Urban planner Paul Kurstjens created a unique guide with thirteen promenades across Dutch university grounds. The route in Wageningen starts in the town centre, passes along the hill and ends on campus.
The walking guide will be launched on 24 May during the VSNU Education Festival in Orion. © Uitgeverij Gegarandeerd Onregelmatig
‘I’m not much of a walker, I am mainly an urban planner’, Paul Kurstjens says. It is somewhat strange to hear this from a man who just compiled a guide with thirteen walking routes across university grounds, including Wageningen. Kurstjens explains: ‘Some time ago, I was asked by the publisher to create a walking guide with routes through Vinex-locations. As I spent time reading up on these locations, the project became more and more interesting. I then came up with the idea to create a similar guide across the grounds of the thirteen universities in the Netherlands. Just like Vinex-locations, the university grounds are very dynamic settings. The growth of the student population forces universities to expand or even to move out of town and onto a campus, like WUR.’
The stroll which Kurstjens has traced starts at the oldest buildings in the centre of Wageningen and moves towards the newly built campus. On the map, it resembles a paperclip that has been pulled open. ‘I start puzzling on a route using Google Maps’, Kurstjens says, ‘then I visit the locations and take pictures of the buildings. I have walked the course that passes along all interesting university buildings about three times.’ Additionally, Kurstjens has read up on the history of the university and the individual buildings, and he has spoken to various employees.

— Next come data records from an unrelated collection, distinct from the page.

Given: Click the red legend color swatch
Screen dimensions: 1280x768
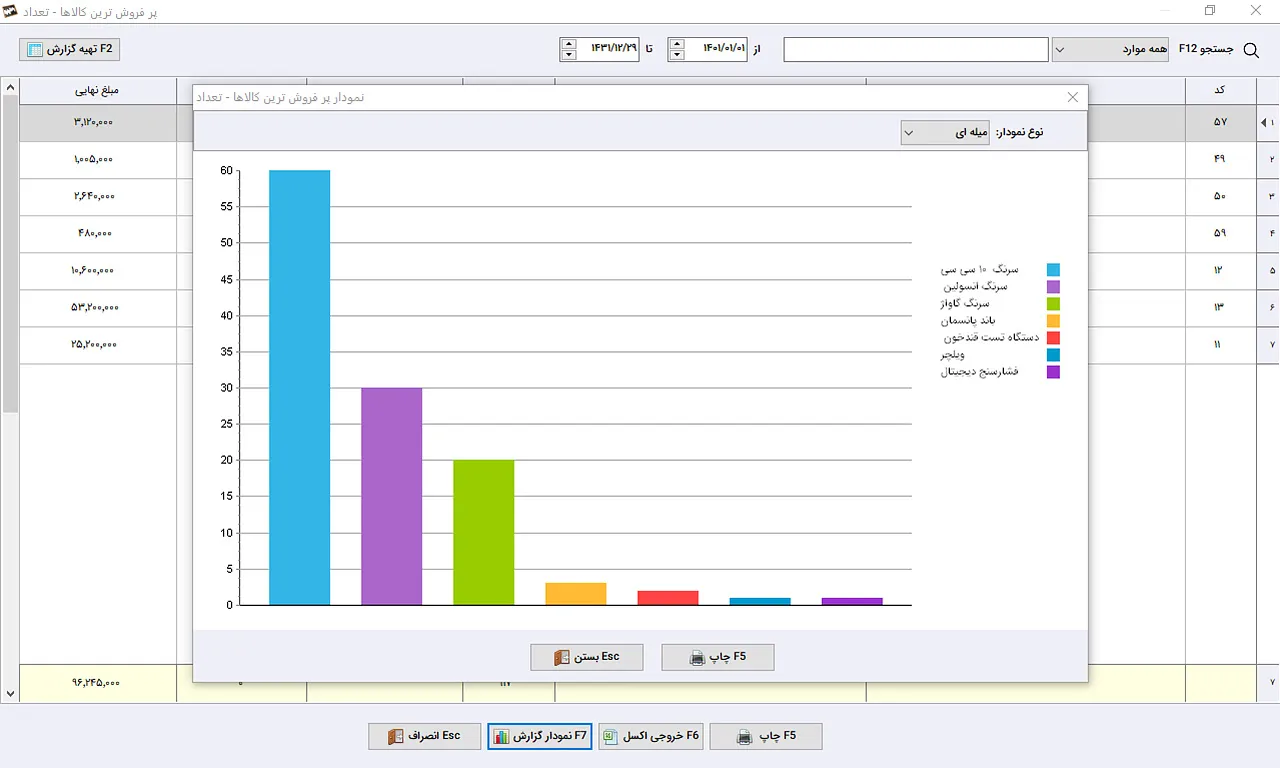Looking at the screenshot, I should pos(1053,338).
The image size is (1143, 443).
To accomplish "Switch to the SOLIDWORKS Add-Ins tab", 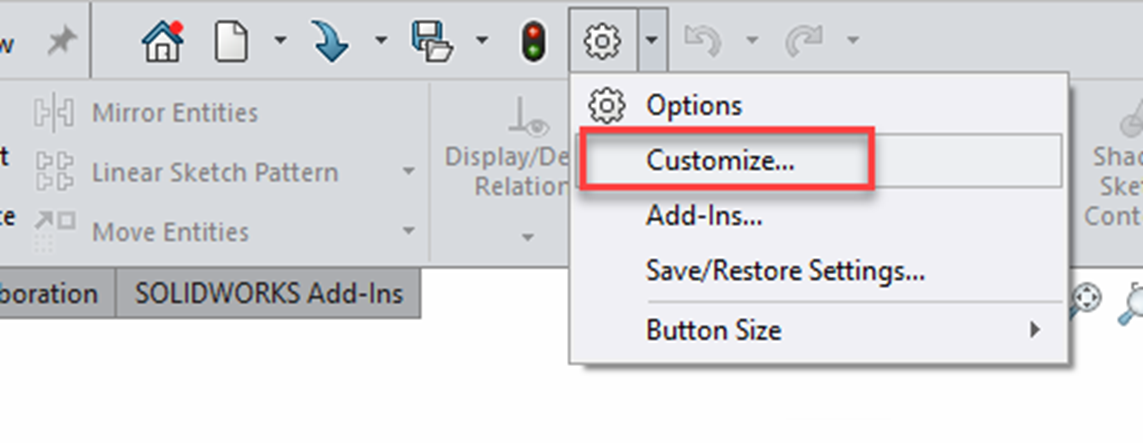I will 268,294.
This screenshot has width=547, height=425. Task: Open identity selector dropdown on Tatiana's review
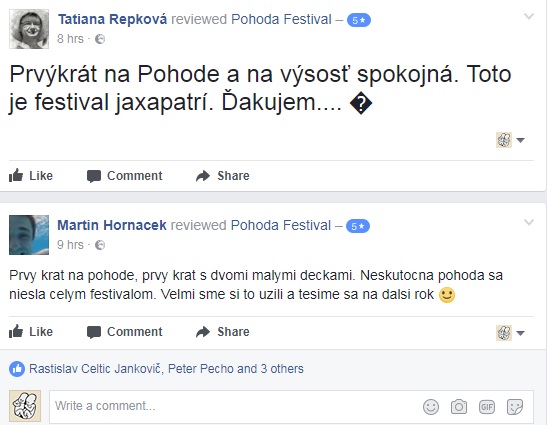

Once the route has been set to paper, the publisher organises a trial walk. ‘This always yields some feedback. The trial walkers thought the initial walk was far too long. In hindsight, it makes sense to me, as the stroll passed along the banks. It is something I like myself very much.’ The eventual route was shortened to around 10 kilometres. It is not a full tour, but the starting point is accessible by bus and one can take a bus from the end on campus to get back into town.
For Kurstjens, the primary idea for the promenade is to experience the spatial evolution of the university from a walker’s perspective. This is reinforced by the public accessibility of many university buildings. ‘I was surprised at how many buildings are openly accessible. Of course, there is always a porter who keeps an eye on everything. But if one behaves properly, there is nothing in the path of the walker. For this reason, the route passes right through several campus buildings, to let the stroller get a full whiff of the contemporary student life.’ Kurstjens does warn that this is obviously only possible on weekdays.
What sets the Wageningen university apart are the arboreta. ‘Many universities have a botanical garden, but only Wageningen has an arboretum. Two even!’ When asked which building is the finest in Wageningen, Kurstjens is careful. ‘People also ask me which of the routes is the most beautiful. My answer is: I have thirteen children, and each of them is as lovely as any other.’ But with a bit of insistence, the creator comes up with a building by the architect Blaauw. ‘Het Schip van Blaauw, which once housed the plant physiology laboratory, is an architectural marvel from the period of the Amsterdam School.’ Nowadays, the monumental building on the Generaal Foulkesweg has been acquired by small companies.
On campus, the buildings scoring well with Kurstjens are Plus Ultra and Lumen.